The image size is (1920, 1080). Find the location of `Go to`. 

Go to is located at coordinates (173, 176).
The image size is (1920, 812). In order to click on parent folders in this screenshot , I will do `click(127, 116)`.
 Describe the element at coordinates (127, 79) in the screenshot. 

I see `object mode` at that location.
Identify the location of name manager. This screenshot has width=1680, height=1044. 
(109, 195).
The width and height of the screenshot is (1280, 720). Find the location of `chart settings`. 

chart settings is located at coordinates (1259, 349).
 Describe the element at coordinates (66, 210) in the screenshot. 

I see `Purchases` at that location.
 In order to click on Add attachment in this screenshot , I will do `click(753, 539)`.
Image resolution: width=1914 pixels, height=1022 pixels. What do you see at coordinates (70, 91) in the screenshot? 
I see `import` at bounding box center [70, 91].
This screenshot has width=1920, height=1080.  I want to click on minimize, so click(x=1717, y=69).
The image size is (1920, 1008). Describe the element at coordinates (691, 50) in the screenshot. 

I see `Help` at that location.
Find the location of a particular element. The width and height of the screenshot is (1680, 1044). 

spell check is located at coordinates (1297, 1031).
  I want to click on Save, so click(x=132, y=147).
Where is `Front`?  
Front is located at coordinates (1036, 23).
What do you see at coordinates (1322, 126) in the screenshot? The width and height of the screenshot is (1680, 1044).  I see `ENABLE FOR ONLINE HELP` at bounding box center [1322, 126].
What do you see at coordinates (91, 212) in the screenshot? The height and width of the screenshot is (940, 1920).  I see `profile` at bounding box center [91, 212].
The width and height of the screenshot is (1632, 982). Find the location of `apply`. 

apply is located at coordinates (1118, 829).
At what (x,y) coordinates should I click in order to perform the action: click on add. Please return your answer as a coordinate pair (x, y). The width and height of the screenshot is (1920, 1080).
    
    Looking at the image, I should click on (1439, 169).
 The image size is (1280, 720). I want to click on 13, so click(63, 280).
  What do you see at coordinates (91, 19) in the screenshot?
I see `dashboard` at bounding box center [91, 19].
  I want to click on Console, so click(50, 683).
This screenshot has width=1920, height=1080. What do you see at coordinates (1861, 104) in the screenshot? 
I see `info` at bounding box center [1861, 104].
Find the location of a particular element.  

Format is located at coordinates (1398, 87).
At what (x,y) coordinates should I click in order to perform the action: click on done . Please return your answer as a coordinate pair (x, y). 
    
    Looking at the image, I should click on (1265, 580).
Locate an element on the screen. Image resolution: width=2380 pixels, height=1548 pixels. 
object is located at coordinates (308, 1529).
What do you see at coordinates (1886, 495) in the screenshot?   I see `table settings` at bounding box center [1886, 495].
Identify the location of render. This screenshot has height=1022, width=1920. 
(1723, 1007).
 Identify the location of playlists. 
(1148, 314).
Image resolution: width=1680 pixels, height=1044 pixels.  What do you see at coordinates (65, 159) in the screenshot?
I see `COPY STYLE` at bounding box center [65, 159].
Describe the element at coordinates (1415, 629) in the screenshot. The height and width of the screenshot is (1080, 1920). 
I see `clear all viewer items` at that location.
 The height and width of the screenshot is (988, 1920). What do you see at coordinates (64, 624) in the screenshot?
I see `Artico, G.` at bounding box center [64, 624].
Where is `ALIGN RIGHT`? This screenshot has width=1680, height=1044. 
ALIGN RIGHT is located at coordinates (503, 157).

::::

Rewrite the lines from the one containing "Describe the element at coordinates (1415, 629)" through the last line, changing "element" to "control" and leaving everything else the same.

### Exercise answer
Describe the control at coordinates (1415, 629) in the screenshot. The height and width of the screenshot is (1080, 1920). 
I see `clear all viewer items` at that location.
 The height and width of the screenshot is (988, 1920). What do you see at coordinates (64, 624) in the screenshot?
I see `Artico, G.` at bounding box center [64, 624].
Where is `ALIGN RIGHT`? This screenshot has width=1680, height=1044. 
ALIGN RIGHT is located at coordinates (503, 157).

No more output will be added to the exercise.